__Records shown__.
- - -

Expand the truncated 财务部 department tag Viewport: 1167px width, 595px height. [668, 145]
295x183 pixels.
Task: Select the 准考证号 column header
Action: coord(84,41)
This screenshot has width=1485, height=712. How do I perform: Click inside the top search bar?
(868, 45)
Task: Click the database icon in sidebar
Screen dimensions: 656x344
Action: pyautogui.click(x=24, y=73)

- - -

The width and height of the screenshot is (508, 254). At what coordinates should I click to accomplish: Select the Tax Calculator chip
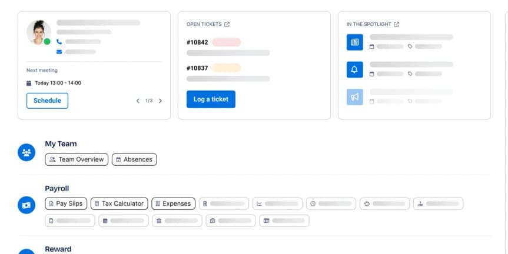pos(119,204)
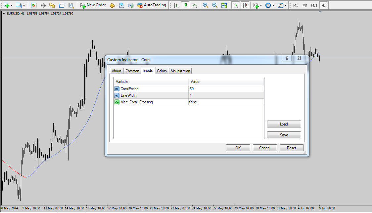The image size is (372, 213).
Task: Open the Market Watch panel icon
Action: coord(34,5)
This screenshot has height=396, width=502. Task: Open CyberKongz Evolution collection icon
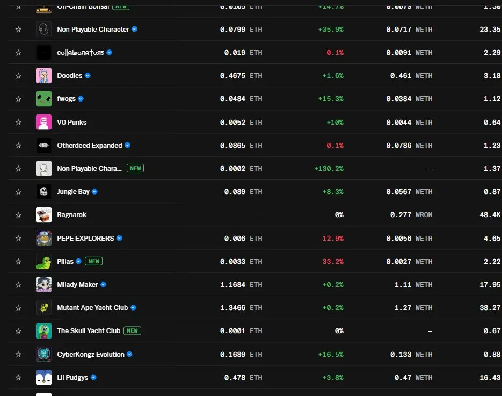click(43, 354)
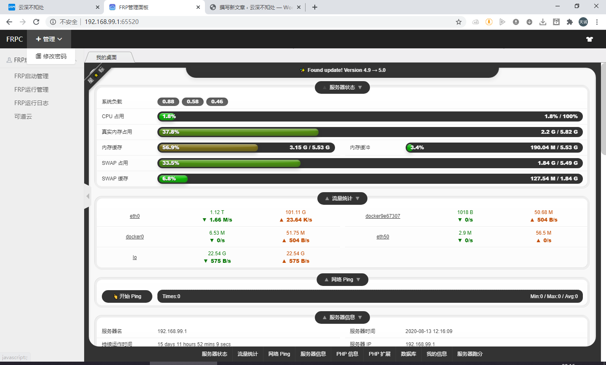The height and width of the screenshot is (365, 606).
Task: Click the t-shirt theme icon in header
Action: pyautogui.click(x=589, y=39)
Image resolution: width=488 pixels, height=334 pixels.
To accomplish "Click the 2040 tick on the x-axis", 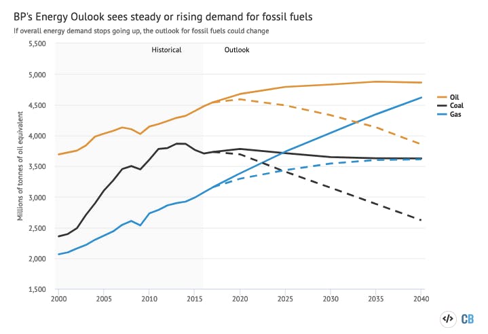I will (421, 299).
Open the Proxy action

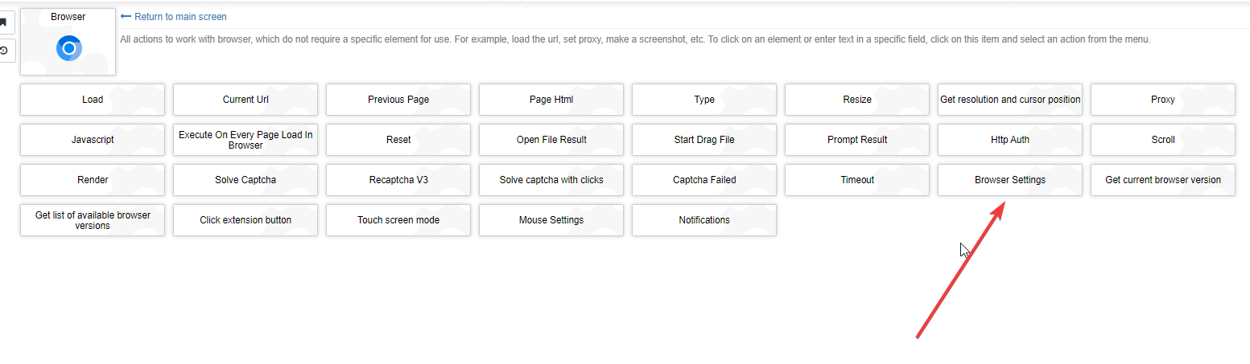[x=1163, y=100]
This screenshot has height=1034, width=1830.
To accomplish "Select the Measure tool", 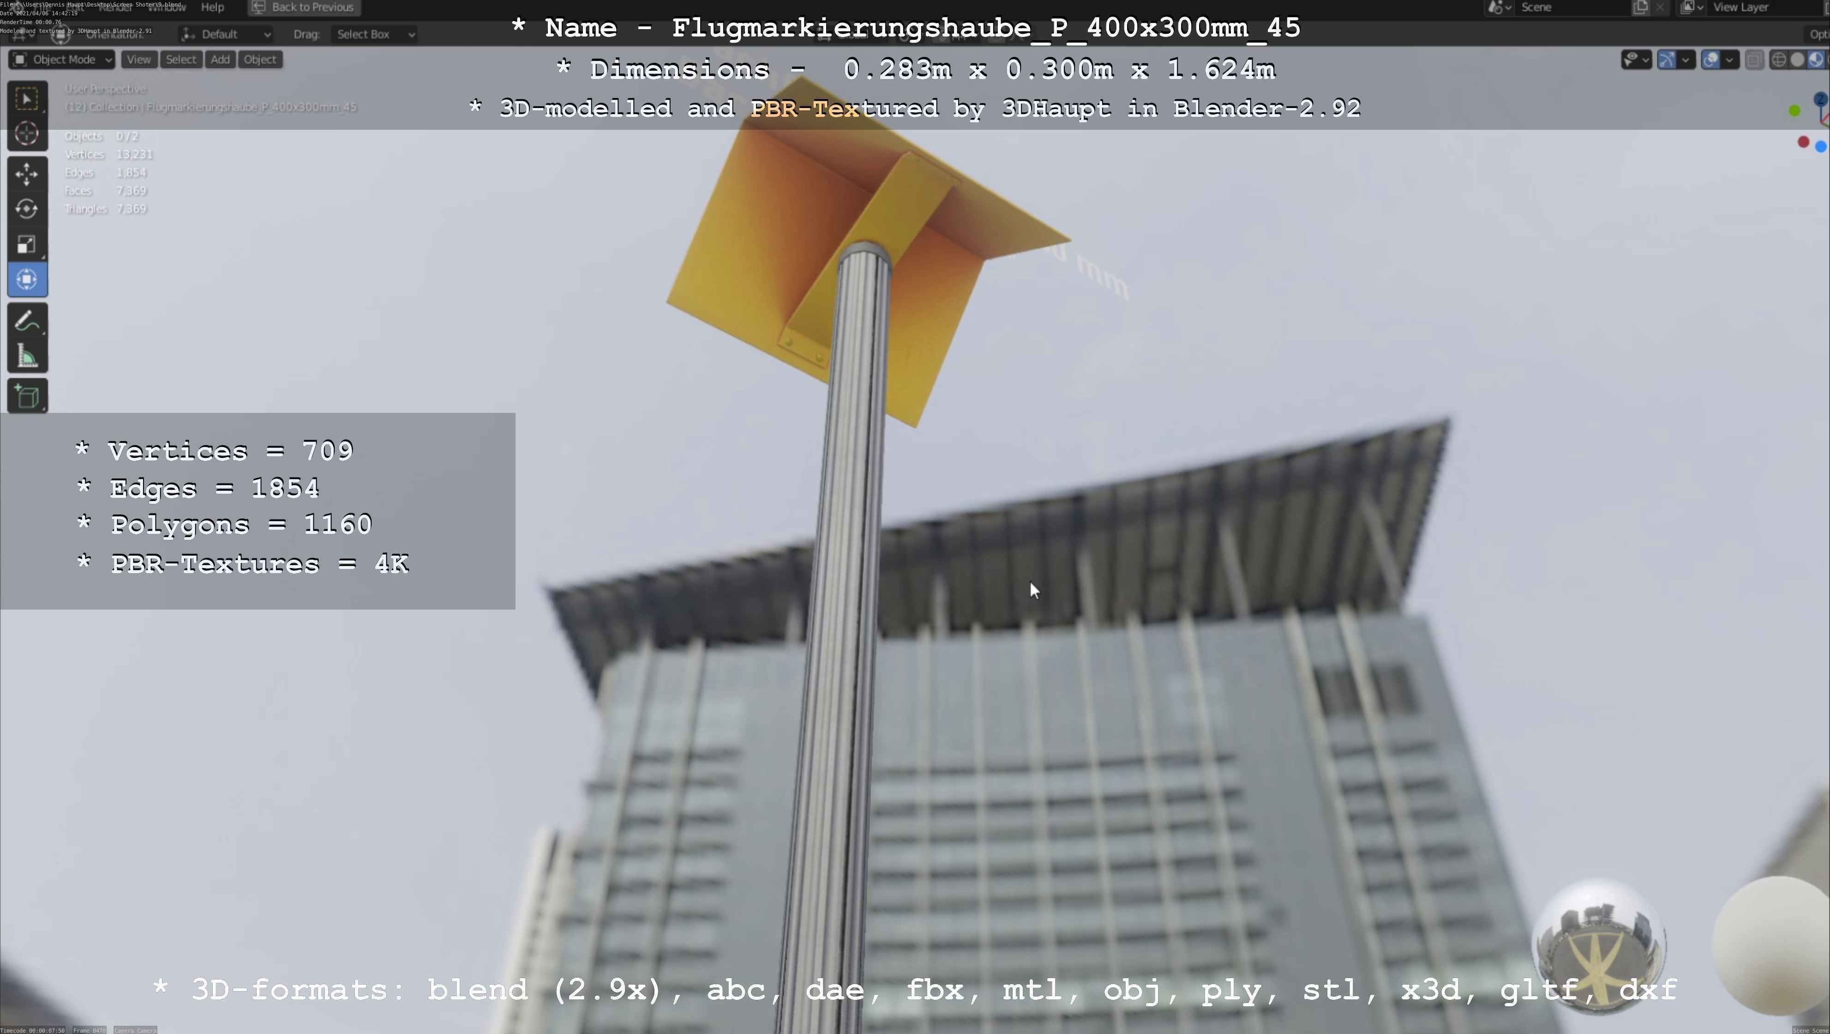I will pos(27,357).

- - -

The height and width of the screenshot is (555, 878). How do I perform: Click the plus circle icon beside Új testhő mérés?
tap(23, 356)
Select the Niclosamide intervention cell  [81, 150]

- - -

Print the records from the line with "Expand the truncated" to the line with "Action: pyautogui.click(x=24, y=73)" word for word.

Expand the truncated 财务部 department tag Viewport: 1167px width, 595px height. [668, 145]
295x183 pixels.
Task: Select the 准考证号 column header
Action: coord(84,41)
This screenshot has width=1485, height=712. How do I perform: Click inside the top search bar?
(868, 45)
Task: Click the database icon in sidebar
Screen dimensions: 656x344
Action: pyautogui.click(x=24, y=73)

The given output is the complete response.